First published on MSDN on Apr 11, 2017
Authored by Andreas Helland
Azure Active Directory is a service with a range of different features for different purposes. And with different features comes different acronyms, or TLAs if you will, that need to be sorted out.
Sure, a quick search on the Internet will usually spell out the letters for you, but let's take our own little tour nonetheless. I'm not covering all of the different TLAs here; this is just a starter on some of the high level features it's important to be aware of because they impact your design early on in the process. Each of these comes with its own set of documentation, and should be explored further than what I'm doing here if you see something matching your use cases.
Regular/Plain/Classic Azure AD
This is the "root service" where you create a user directory, and have it stored and accessible through the public cloud. There is an it pro part of it as well as a developer story. We've already covered the basics of this. But looking at the high level aspect - what does this intend to solve?
"Plain" AAD is meant for a single organization, and is referred to as single tenant. Does it cover more complex setups than one domain controller in one office? (I am aware that you should never have less than two DCs in a domain.) Yes, it does. Well, depending on your specific setup at least. It doesn't support every crazy forest configuration you throw at it, but when installing AAD Connect you can tweak the defaults to support multi-domain and multi-site.
What about sites and domains in a cloud only setup?
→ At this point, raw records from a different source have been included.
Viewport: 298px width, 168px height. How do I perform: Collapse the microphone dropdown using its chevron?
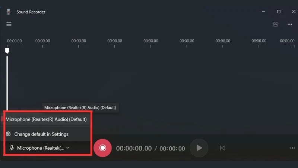click(x=68, y=148)
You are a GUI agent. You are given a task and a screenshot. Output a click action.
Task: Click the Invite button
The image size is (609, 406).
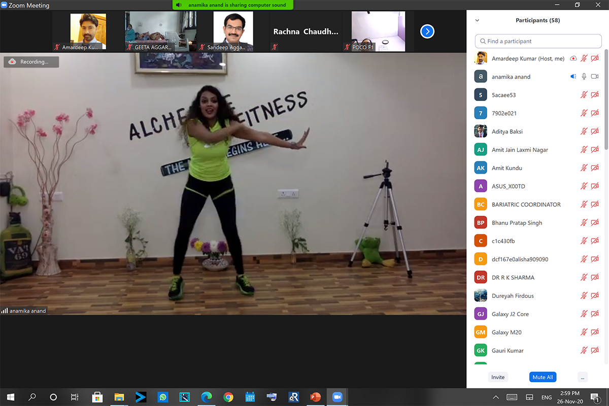click(x=498, y=377)
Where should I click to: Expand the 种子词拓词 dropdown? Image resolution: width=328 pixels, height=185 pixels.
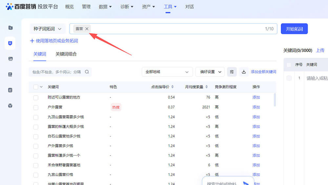click(x=48, y=29)
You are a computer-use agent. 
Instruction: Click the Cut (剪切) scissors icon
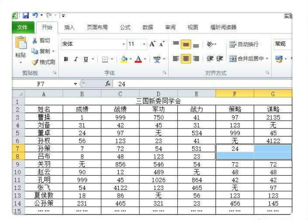pyautogui.click(x=35, y=41)
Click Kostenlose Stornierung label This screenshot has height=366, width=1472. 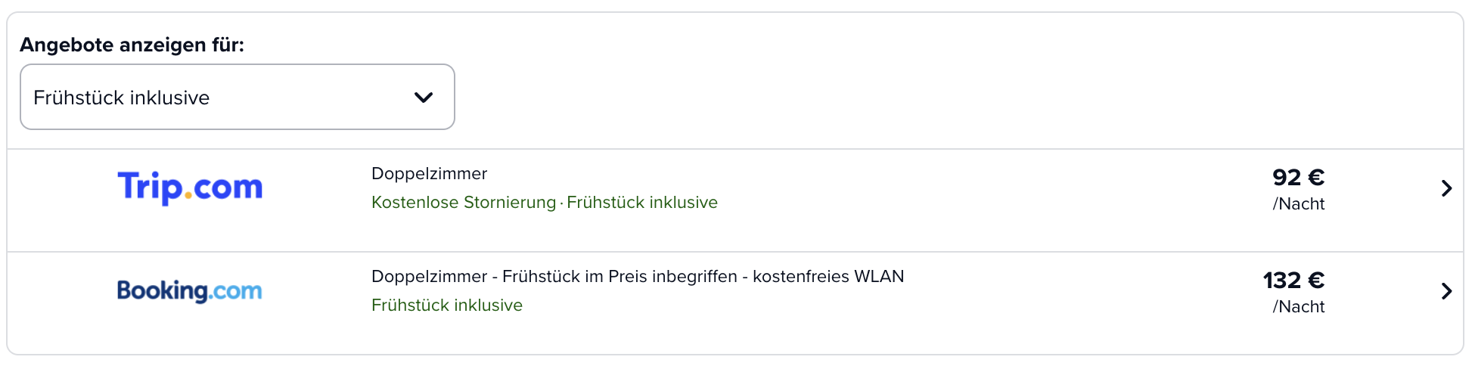click(464, 203)
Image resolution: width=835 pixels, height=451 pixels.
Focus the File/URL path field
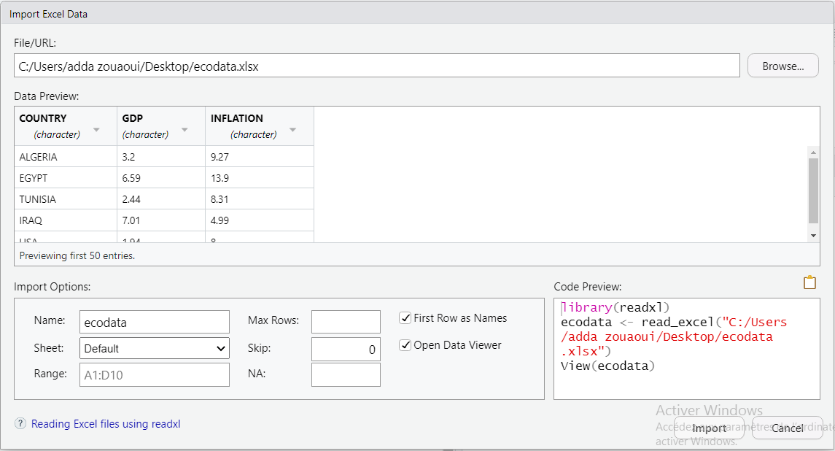tap(376, 66)
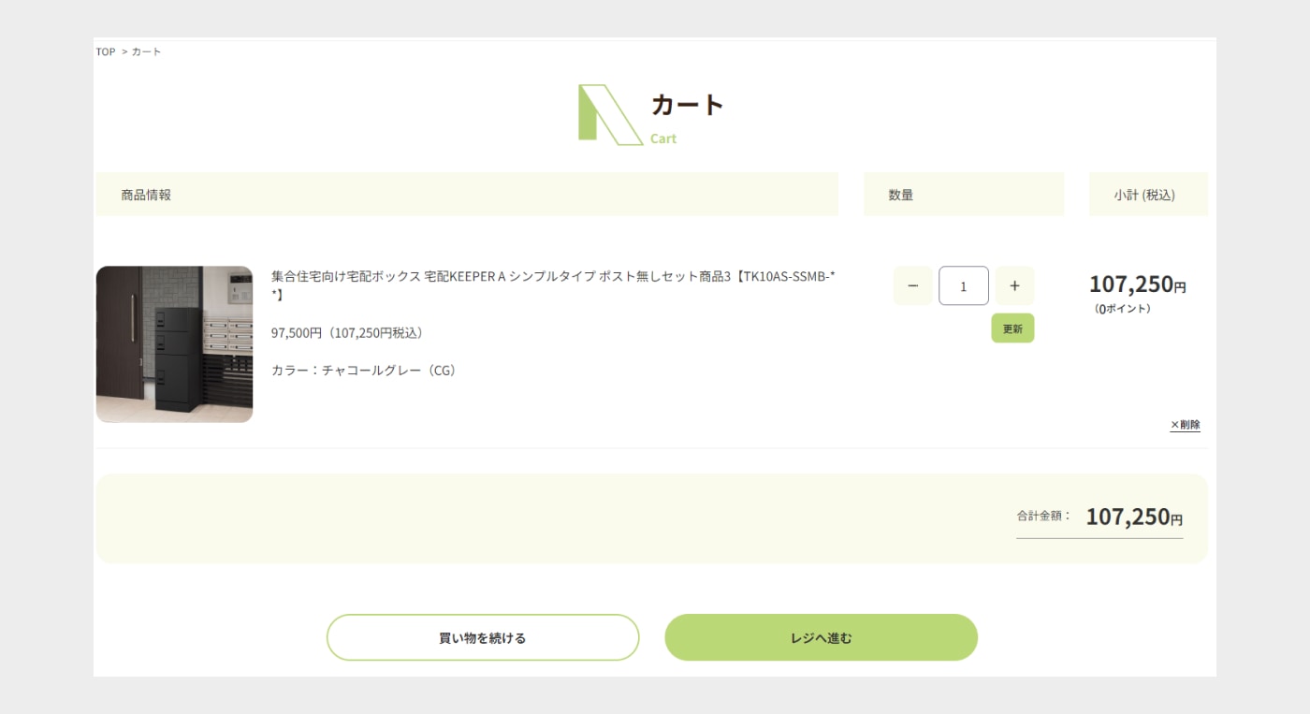The image size is (1310, 714).
Task: Decrease quantity with the minus button
Action: click(x=912, y=286)
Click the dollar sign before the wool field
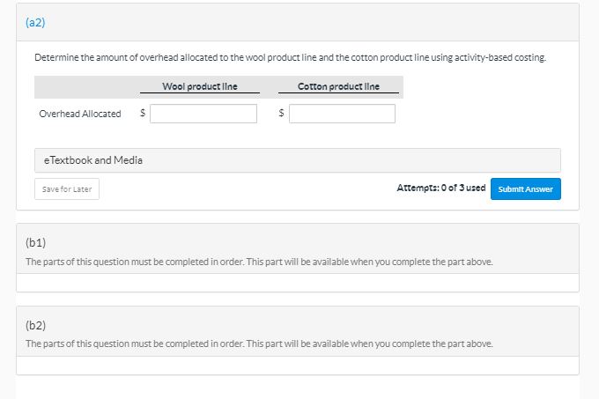This screenshot has width=599, height=399. click(143, 114)
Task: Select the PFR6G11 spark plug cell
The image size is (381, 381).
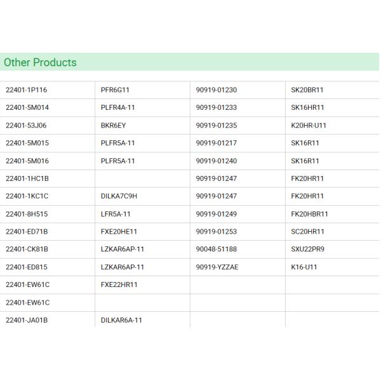Action: tap(115, 90)
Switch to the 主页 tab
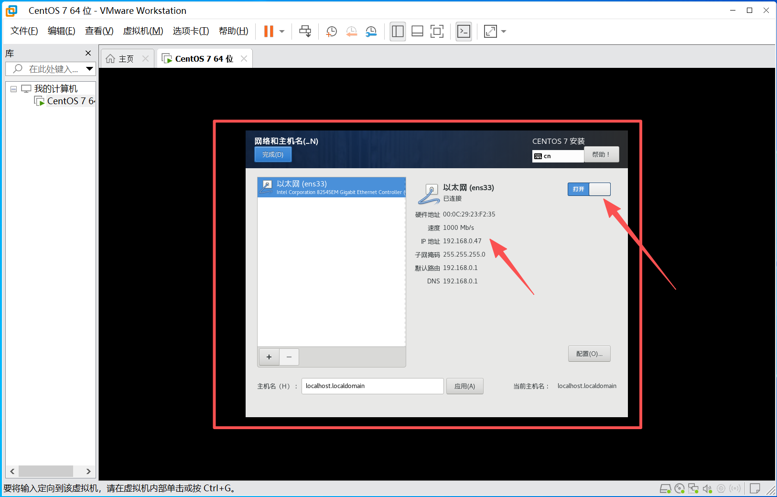The height and width of the screenshot is (497, 777). coord(126,59)
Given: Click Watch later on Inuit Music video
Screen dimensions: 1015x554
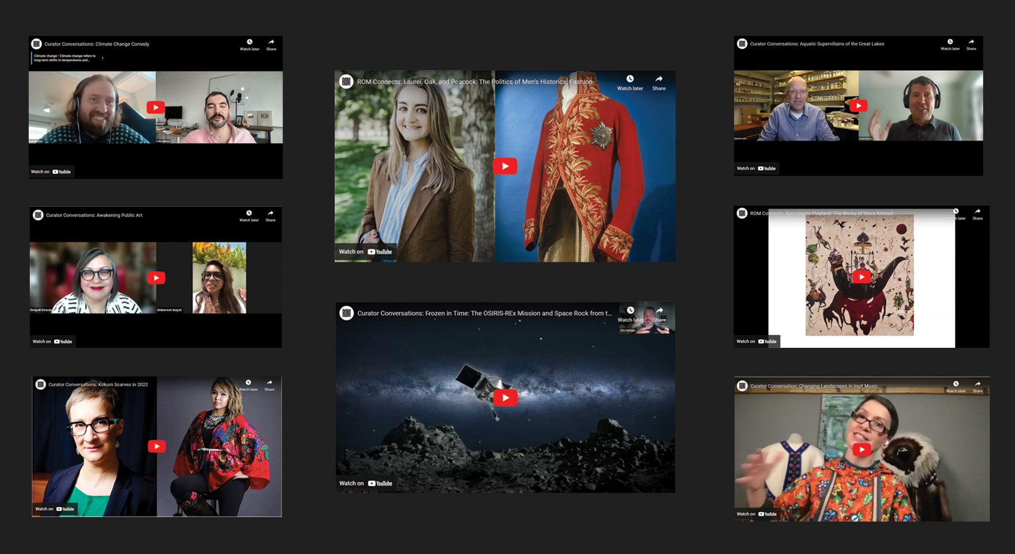Looking at the screenshot, I should click(956, 387).
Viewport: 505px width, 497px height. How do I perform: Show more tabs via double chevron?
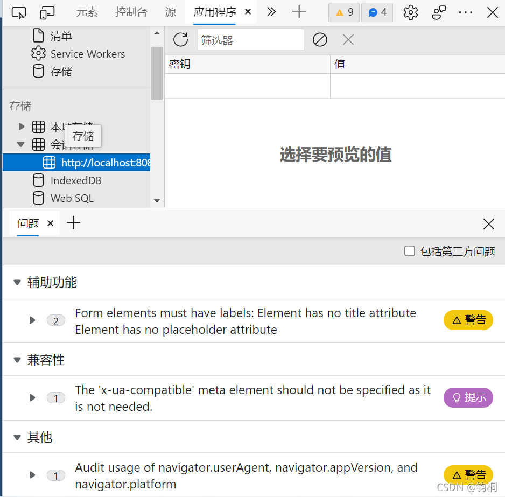271,12
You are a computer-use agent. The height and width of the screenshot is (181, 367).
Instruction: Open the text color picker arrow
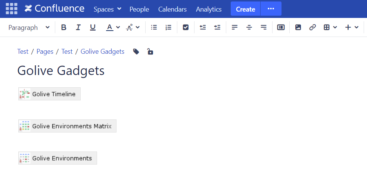pos(118,27)
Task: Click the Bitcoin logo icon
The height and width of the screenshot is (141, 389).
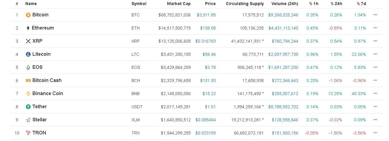Action: pyautogui.click(x=28, y=15)
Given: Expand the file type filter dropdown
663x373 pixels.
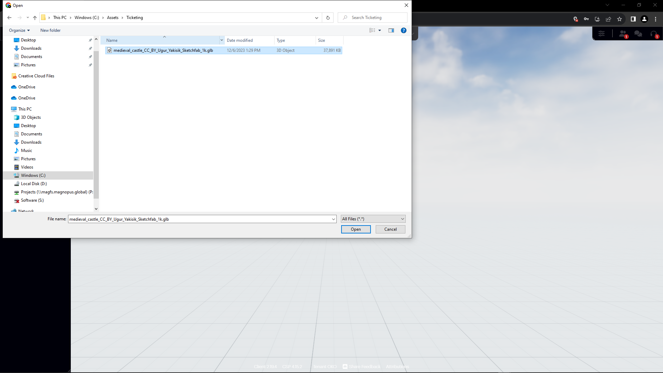Looking at the screenshot, I should tap(373, 219).
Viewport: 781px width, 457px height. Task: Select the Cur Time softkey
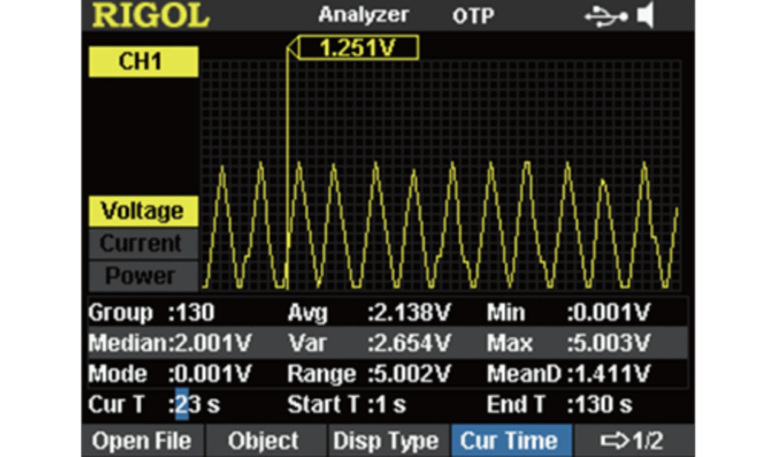coord(509,441)
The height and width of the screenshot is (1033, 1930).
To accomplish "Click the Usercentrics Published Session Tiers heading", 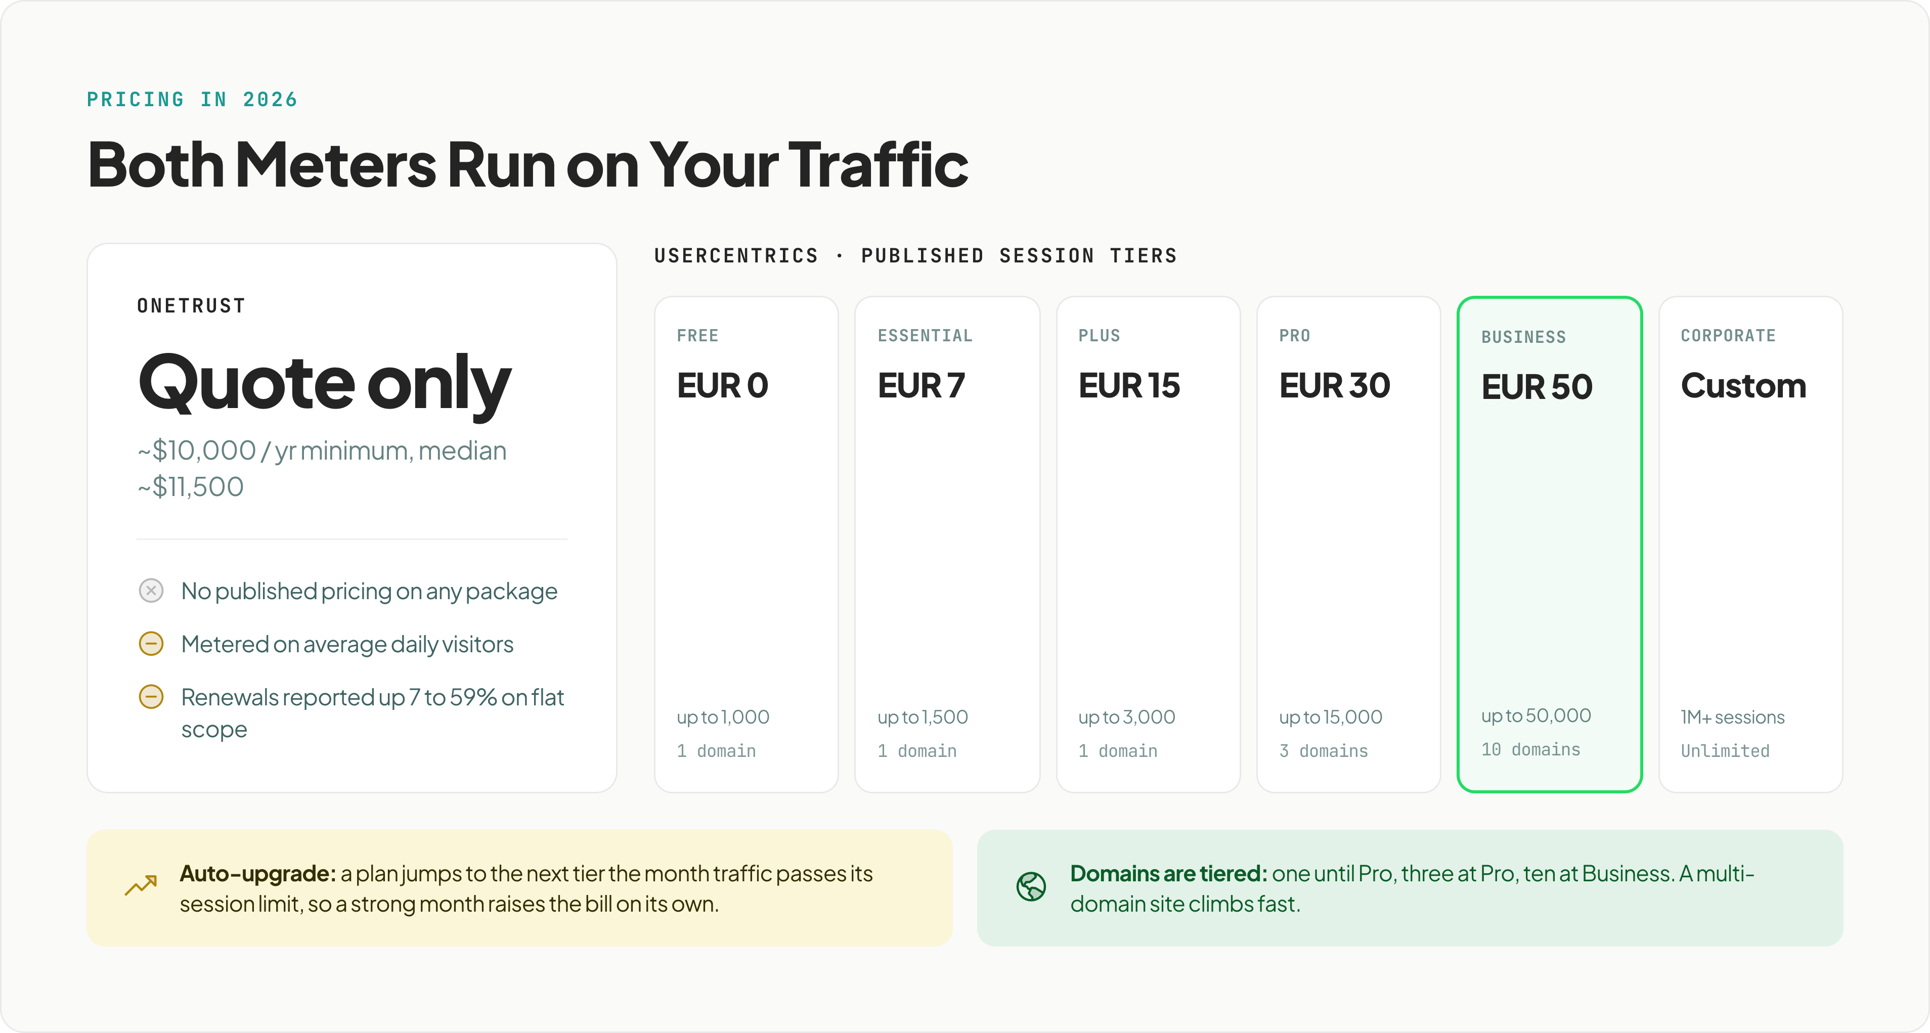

Well, no.. Conceptually "the cloud" is the site, and it doesn't have branch offices. Originally sites were introduced to handle issues like replication over slow links, and the cloud doesn't have these restrictions. Don't get your mind stuck in old constraints :)
Either way, this is the place you start off. Whether you have a setup where you consume Office 365 services, or you intend to develop apps for yourself or a customer, start with the basics of acquiring a tenant. Have a look at the switches and levers in the Azure Portal, and do some of the basic code samples.
More info:
https://docs.microsoft.com/en-us/azure/active-directory/active-directory-whatis
Azure AD B2B
Having your own little tenant with your data and users you have full control over is nice. At some point though you are likely to find yourself having to share some of that data with other users outside the safe confines of your tenant. The scenarios I'm thinking about are things like hiring in external consultants for a project. Or maybe someone in marketing needs to share files with a graphic designer for an upcoming campaign. You'll probably have no problem finding some use cases where the issue at hand is sharing across organizations.
For this we have AAD B2B.
AAD B2B is as the name implies intended for sharing between businesses. If you work in Contoso, and need to work with someone outside Contoso it should be covered by B2B. But what does this require and mean in practice? If the other company also has an AAD tenant there's just some "invisible magic" on the back-end creating a federation between the tenants. If they don't have a tenant a "shadow" tenant will be created before the federation is created. In other words, it should work even if the other company is not a major Microsoft customer.
B2B is not a developer feature. While you can use an API for automating the invitation of external users it is intended for someone with an admin role. You as the developer don't need to approach this in a specific manner.
At the base of it this is just federation solved in an easier manner than working out the kinks of each company setting up something like an ADFS server, and agreeing on manual connections between the entities. Which means that you control the authorization of external users, but the authentication is handled by their tenant.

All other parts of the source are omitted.